▶ [THE PROBLEM]:
The expected output is a copy of every line in the records with the string "axis".
___ PROVIDED ENTRIES
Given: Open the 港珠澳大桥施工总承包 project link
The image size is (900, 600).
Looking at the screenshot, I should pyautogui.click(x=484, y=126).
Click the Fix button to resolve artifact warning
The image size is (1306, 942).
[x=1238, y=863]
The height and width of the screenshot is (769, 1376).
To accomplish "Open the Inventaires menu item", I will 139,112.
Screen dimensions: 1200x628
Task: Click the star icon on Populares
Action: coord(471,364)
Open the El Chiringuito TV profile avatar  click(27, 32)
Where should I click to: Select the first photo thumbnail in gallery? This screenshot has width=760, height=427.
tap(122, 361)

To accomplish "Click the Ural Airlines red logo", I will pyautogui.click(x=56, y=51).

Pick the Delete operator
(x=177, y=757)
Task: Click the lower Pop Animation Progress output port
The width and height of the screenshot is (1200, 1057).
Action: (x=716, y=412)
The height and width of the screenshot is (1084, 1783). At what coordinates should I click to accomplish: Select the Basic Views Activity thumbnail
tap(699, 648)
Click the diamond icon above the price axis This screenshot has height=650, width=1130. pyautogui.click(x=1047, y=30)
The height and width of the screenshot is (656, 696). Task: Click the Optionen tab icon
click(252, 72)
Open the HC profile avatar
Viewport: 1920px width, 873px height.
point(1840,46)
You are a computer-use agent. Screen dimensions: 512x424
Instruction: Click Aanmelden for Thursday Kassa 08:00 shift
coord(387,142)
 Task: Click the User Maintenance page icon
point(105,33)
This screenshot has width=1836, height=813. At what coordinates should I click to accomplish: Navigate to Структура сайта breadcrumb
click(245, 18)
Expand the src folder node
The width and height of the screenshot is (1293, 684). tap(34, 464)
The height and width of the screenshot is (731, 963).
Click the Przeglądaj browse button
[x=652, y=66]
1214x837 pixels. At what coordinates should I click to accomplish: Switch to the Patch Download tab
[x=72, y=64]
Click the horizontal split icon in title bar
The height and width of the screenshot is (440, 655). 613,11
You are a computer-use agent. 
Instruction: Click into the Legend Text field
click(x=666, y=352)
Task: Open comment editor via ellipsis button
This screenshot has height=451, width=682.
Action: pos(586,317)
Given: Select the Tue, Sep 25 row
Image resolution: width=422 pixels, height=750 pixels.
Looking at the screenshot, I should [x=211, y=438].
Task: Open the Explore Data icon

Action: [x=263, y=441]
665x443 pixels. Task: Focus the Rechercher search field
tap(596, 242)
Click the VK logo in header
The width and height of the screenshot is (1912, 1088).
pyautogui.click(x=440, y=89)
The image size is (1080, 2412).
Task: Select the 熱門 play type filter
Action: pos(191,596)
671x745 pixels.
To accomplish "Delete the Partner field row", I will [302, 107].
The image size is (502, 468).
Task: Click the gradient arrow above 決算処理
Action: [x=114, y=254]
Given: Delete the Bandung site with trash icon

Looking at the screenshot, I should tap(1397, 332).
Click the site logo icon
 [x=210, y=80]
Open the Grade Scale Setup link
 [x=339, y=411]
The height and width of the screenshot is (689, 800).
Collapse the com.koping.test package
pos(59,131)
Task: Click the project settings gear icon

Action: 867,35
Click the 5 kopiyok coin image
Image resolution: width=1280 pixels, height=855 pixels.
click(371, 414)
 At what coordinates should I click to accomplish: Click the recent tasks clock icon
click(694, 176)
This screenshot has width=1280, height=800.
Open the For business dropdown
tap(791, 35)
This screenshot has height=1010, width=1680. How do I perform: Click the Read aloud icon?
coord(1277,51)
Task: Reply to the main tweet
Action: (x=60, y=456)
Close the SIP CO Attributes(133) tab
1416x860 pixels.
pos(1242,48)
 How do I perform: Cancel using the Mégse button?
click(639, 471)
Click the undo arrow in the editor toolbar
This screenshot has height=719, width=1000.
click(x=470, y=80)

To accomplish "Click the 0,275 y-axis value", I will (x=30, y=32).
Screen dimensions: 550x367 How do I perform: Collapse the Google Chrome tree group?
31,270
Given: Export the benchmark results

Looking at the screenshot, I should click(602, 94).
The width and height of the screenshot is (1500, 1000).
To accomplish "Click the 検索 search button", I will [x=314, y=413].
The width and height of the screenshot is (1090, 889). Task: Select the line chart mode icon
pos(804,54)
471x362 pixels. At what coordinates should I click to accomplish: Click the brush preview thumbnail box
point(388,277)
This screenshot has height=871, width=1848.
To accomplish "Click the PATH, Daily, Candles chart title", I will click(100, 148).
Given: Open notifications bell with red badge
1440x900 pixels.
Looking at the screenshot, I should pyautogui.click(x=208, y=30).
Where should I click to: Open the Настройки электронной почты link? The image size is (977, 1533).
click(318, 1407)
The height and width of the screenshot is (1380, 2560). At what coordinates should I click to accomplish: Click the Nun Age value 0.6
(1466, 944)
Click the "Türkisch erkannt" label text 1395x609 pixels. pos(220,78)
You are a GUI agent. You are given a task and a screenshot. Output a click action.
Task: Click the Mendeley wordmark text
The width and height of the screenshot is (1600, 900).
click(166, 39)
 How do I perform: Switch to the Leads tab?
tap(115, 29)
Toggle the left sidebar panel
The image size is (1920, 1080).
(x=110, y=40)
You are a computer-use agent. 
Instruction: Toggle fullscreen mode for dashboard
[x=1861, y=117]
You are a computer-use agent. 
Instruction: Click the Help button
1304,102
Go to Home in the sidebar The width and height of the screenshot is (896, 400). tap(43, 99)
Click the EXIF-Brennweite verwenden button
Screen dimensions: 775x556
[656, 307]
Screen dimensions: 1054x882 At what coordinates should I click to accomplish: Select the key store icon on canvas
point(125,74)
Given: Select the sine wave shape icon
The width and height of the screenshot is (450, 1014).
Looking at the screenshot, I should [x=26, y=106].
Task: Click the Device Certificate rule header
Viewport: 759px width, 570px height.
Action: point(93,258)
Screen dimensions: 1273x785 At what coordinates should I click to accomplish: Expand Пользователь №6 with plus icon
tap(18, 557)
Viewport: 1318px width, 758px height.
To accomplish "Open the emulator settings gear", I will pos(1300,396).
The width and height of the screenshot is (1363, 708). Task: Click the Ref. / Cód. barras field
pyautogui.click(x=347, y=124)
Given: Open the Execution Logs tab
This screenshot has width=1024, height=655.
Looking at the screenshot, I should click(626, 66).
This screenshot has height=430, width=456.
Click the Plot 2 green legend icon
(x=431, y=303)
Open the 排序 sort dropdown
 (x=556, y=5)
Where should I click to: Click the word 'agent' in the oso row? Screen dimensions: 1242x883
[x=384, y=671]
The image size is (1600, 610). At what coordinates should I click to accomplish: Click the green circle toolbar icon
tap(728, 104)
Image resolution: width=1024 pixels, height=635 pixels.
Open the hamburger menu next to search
______
▶ [SOLUTION]:
Click the diamond icon above the price axis This screenshot has height=650, width=1130. pyautogui.click(x=1047, y=30)
To accomplish "Click the 0,275 y-axis value", I will (x=30, y=32).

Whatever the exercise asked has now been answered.